Ashes advent calendar: "This thing can be done"

The 29th August, 1882, has, thanks to the Sporting Times obituary, passed into history as the day that English cricket "died". The manner of England's undoing only 8 runs short of victory in an epic match has cemented the everlasting fame of Australian pace-man Fred Spofforth, whose bowling in the final innings almost single-handedly won the match for the tourists, leading directly to the birth of the Ashes.

The Oval Test was the only Test Match played that summer, although Australia enjoyed a full four month tour of England playing a total of 37 matches, 32 of them first-class. The tourists drew 11 matches on the tour and lost only four, to to Cambridge University, the Players, Cambridge Past & Present, and the North of England, with their star performers being Spofforth with 143 wickets and their captain Billy Murdock registering 1540 runs.

There's no doubt the Australian side was an experienced one, all eleven having previous Test experience, but the batting and bowling figures for that English first-class season told that, on paper at least, the English team were superior in every department. England had not, it has to be said, had the best of the encounters that had taken place in Australia, but in the only previous Test Match on English soil, the occasion in 1880 where all three Grace brothers played in the same side, England won by five wickets after making the Australians follow on. It's easy to see why the home crowd felt so cocksure.

The Test Match itself was scheduled to last three days, with Australia winning the toss and opting to bat. It didn't start well for the tourists as Ulyett bowled Massie with only 6 runs on the board, before a dramatic colapse saw Murdoch, Bonnor, Bannerman, Horran and Giffen dismissed by Peate and Barlow to leave them at 30 for 6. Garrett and Blackham helped their side to something approximating respectability, but all out for 63 was hardly an imposing total. England fared only slightly better in their first innings, Grace falling for just 4 and Ulyett the only player to pass 20 as Spofforth picked up seven wickets. The home side put on 101 before the final wicket fell to bring the first day to a close.

Bannerman and Massie were much improved when the Australians opened up on day two, passing England's 38 overnight lead without loss and making 66 together before Massie was bowled for 55, the only half-century of the match. Bonnor and Bannerman both fell soon after but Murdock steadied the ship a little, making 29 with various partners at the other end. With the score at 114 the pivotal event of the match took place as Jones was run-out by Grace, who had hidden the ball behind his beard and taken the bails of as Jones, assuming the ball to be dead, wandered out of his ground. The manner of Jones's dismissal outraged the Australian side, not least Spofforth who was next man in.

Only eight more was added before the Australian innings came to a close, but despite only setting 85 for England to chase, Spofforth was adamant that he could avenge Grace's gamesmanship, telling his team-mates "This thing cane be done". True to his word, Spofforth unleashed one of the greatest spells of fast bowling ever seen, dismissing Hornby, Barlow, Ulyett, Lucas, Lyttelton, Steele and Read to leave England ten runs short with two wickets in hand.

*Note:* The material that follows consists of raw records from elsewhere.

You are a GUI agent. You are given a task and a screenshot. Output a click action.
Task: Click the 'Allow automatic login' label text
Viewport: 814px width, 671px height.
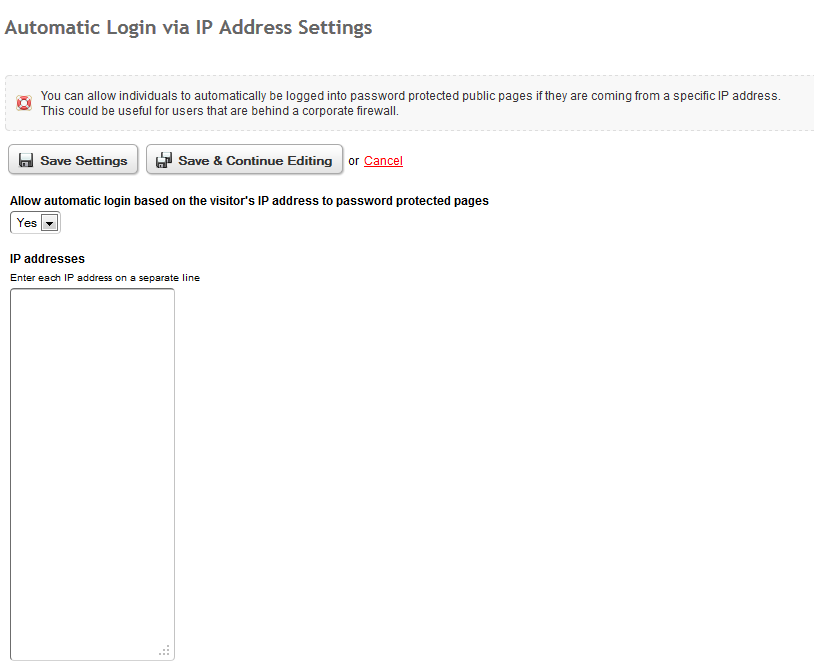(249, 201)
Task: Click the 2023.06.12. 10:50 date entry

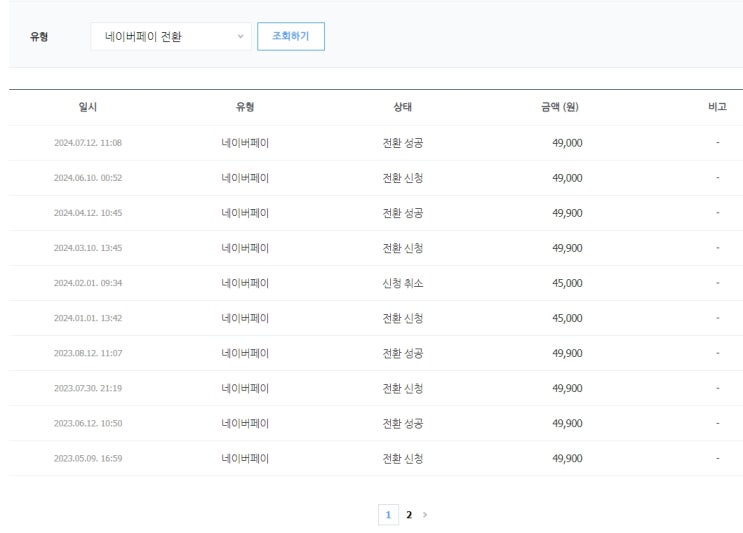Action: point(88,423)
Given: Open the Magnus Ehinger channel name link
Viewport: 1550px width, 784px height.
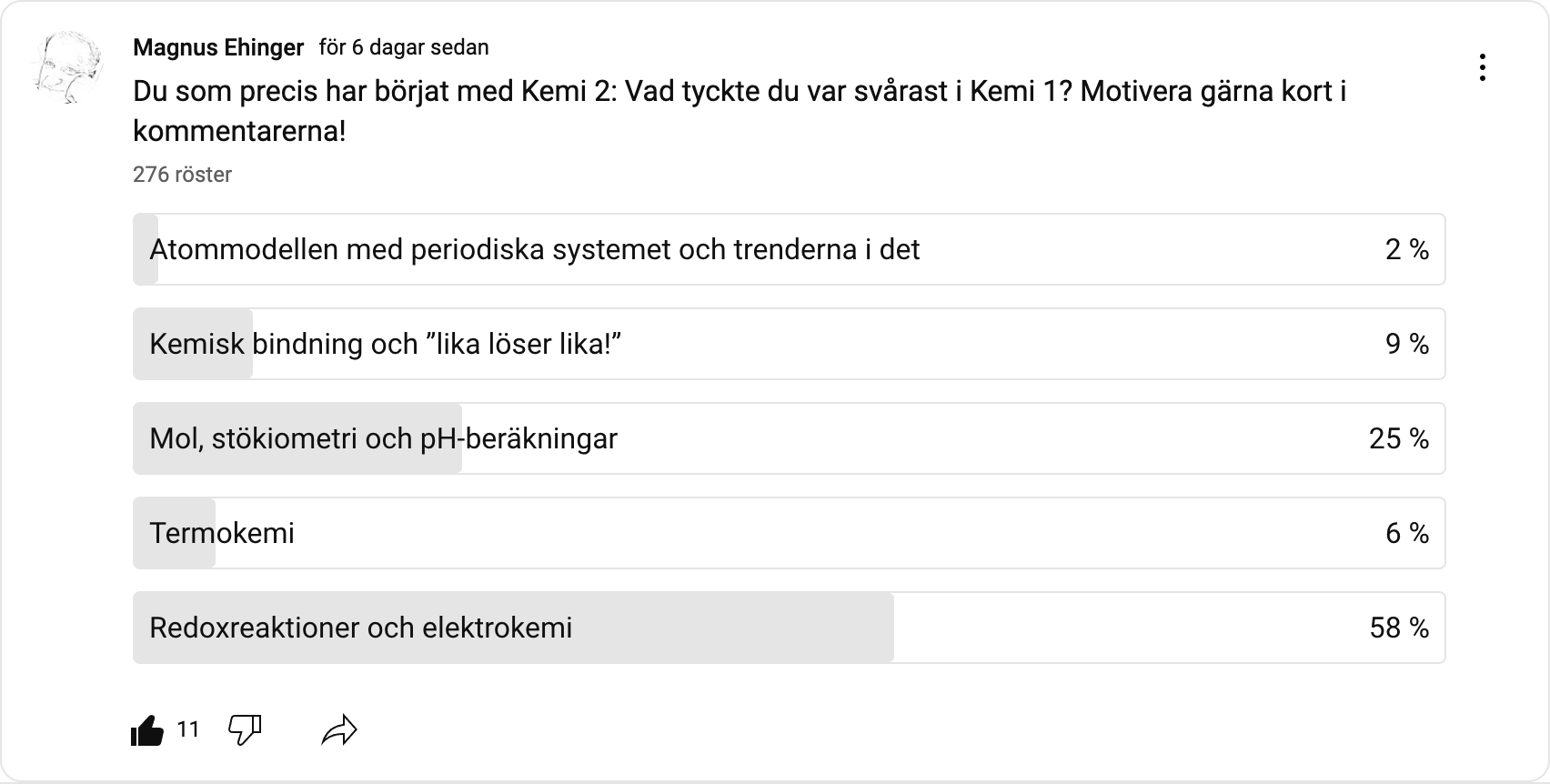Looking at the screenshot, I should (218, 47).
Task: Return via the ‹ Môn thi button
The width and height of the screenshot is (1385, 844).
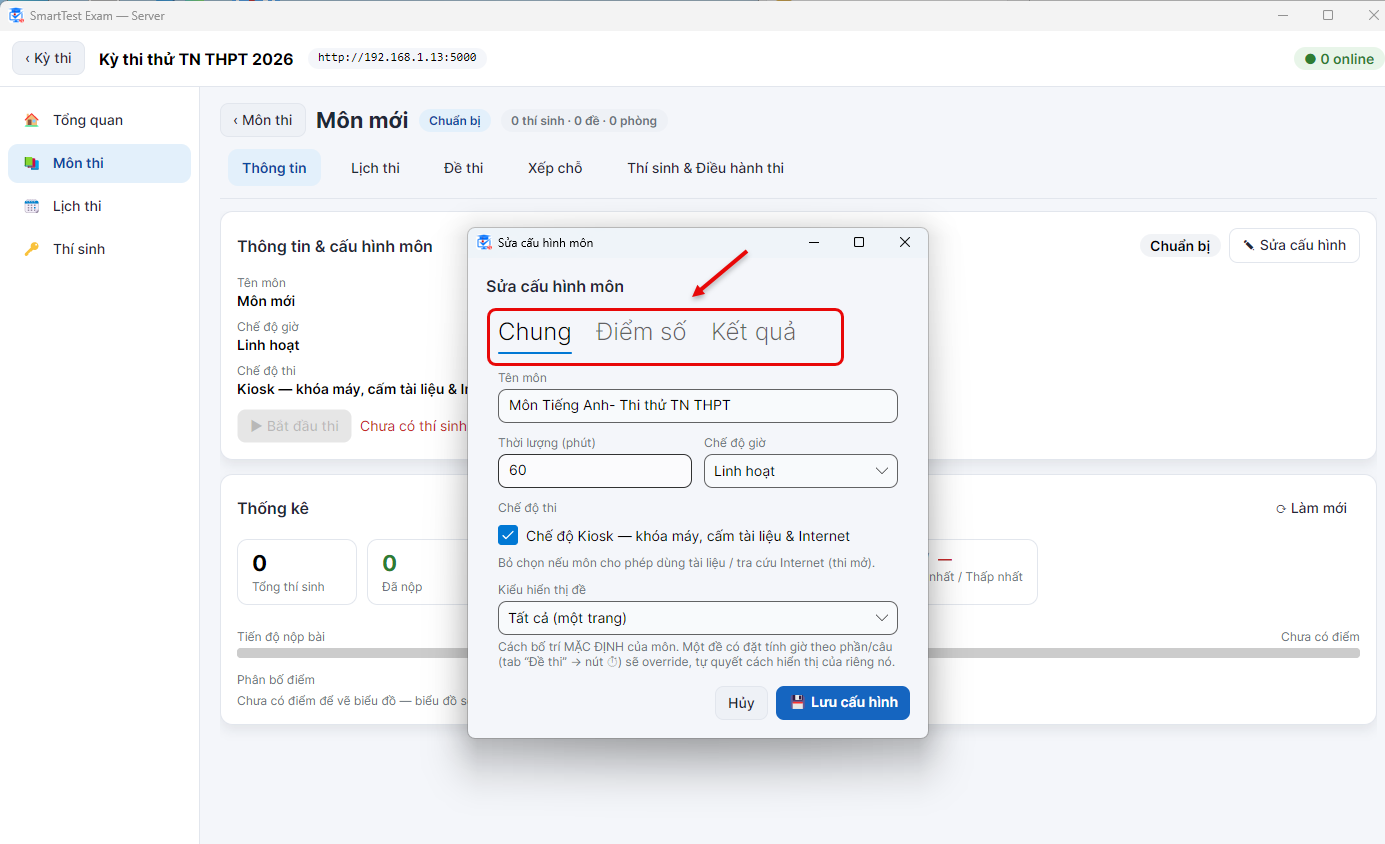Action: tap(263, 120)
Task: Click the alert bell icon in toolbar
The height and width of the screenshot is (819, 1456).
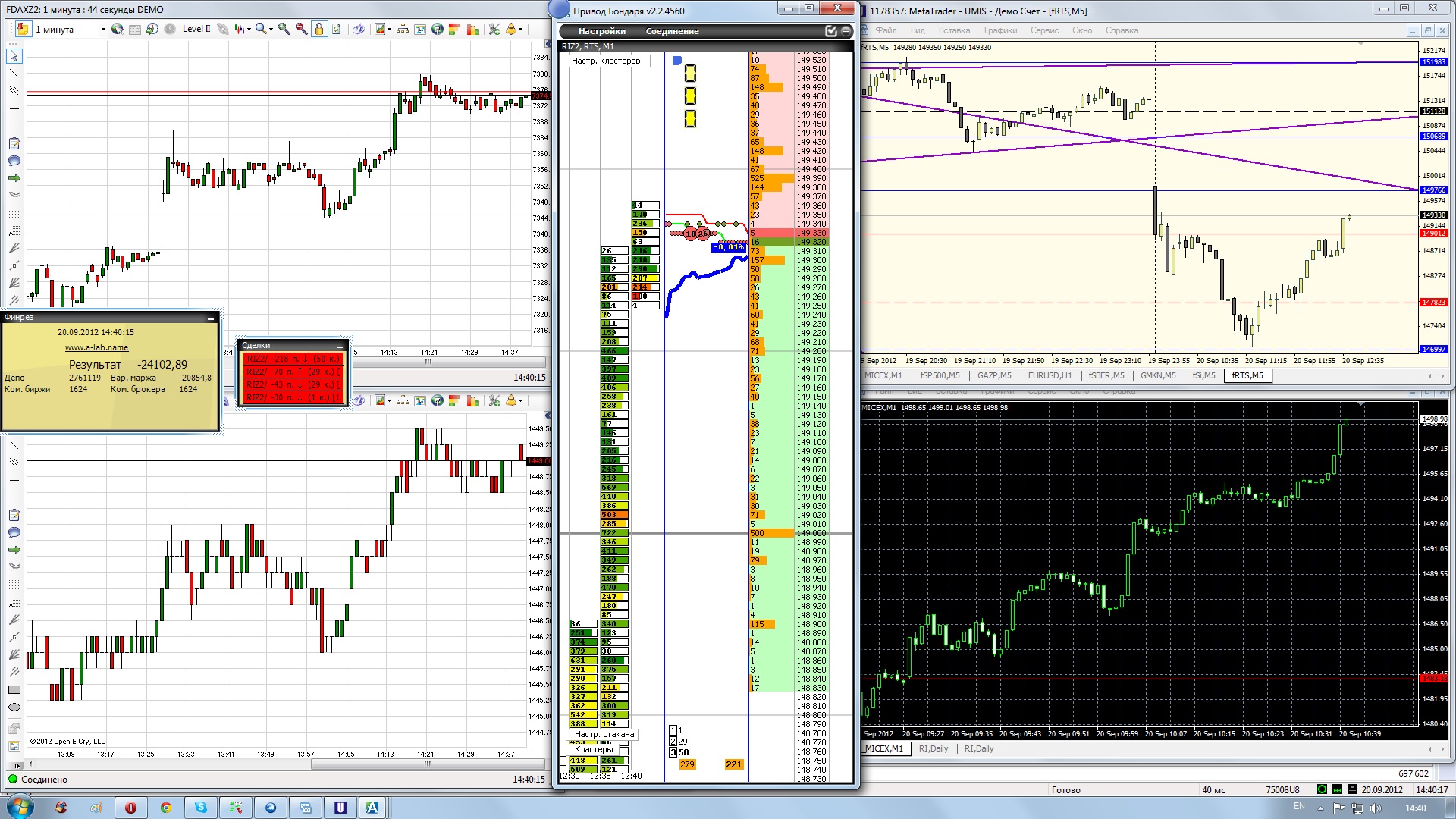Action: [511, 29]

With no runs added Barnes was caught off his glove from the bowling of Boyle, leaving the two tail-enders Studd and Peate at the wicket, still a tantalising 10 short of victory. Peate didn't trust the batting of Studd, who was playing his first Test, and took it upon himself to knock the runs off. However, after facing just three balls and adding two runs, he was bowled by Boyle and the whole of cricketing England descended into mourning.